- _Dataset records_:
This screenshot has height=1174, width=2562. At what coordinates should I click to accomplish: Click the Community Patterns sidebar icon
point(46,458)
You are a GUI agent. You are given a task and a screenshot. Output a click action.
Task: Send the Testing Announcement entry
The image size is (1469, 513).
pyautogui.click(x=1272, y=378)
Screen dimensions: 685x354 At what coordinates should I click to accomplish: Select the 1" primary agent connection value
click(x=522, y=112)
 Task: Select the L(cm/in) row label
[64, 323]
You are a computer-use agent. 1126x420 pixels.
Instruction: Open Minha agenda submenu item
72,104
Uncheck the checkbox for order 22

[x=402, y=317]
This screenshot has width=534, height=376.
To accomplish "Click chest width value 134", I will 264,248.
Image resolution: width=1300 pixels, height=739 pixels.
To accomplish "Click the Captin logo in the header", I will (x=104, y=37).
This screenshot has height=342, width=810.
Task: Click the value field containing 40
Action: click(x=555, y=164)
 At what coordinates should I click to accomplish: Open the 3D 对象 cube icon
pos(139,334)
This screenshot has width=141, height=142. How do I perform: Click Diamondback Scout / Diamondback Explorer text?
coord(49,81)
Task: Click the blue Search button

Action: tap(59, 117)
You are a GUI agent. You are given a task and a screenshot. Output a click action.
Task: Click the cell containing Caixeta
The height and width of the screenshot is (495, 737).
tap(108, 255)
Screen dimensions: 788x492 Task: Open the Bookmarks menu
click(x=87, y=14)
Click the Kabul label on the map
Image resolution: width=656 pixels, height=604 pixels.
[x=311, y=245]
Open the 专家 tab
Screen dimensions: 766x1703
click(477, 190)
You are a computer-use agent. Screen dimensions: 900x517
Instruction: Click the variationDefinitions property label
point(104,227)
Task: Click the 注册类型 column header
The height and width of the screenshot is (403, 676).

- _Exercise instructions_:
Your answer should consist of the lines from the line with "At what coordinates should I click to accomplish: Open" through the last line of the data, set down exactly, both included.

- _Problem solution_:
 At what coordinates should I click to accomplish: Open the 3D 对象 cube icon
pos(139,334)
This screenshot has width=141, height=142. How do I perform: Click Diamondback Scout / Diamondback Explorer text?
coord(49,81)
Task: Click the blue Search button

Action: tap(59, 117)
You are a GUI agent. You are given a task and a screenshot. Output a click action.
Task: Click the cell containing Caixeta
The height and width of the screenshot is (495, 737).
tap(108, 255)
Screen dimensions: 788x492 Task: Open the Bookmarks menu
click(x=87, y=14)
Click the Kabul label on the map
Image resolution: width=656 pixels, height=604 pixels.
[x=311, y=245]
Open the 专家 tab
Screen dimensions: 766x1703
click(477, 190)
You are a computer-use agent. Screen dimensions: 900x517
Instruction: Click the variationDefinitions property label
point(104,227)
Task: Click the 注册类型 column header
The height and width of the screenshot is (403, 676).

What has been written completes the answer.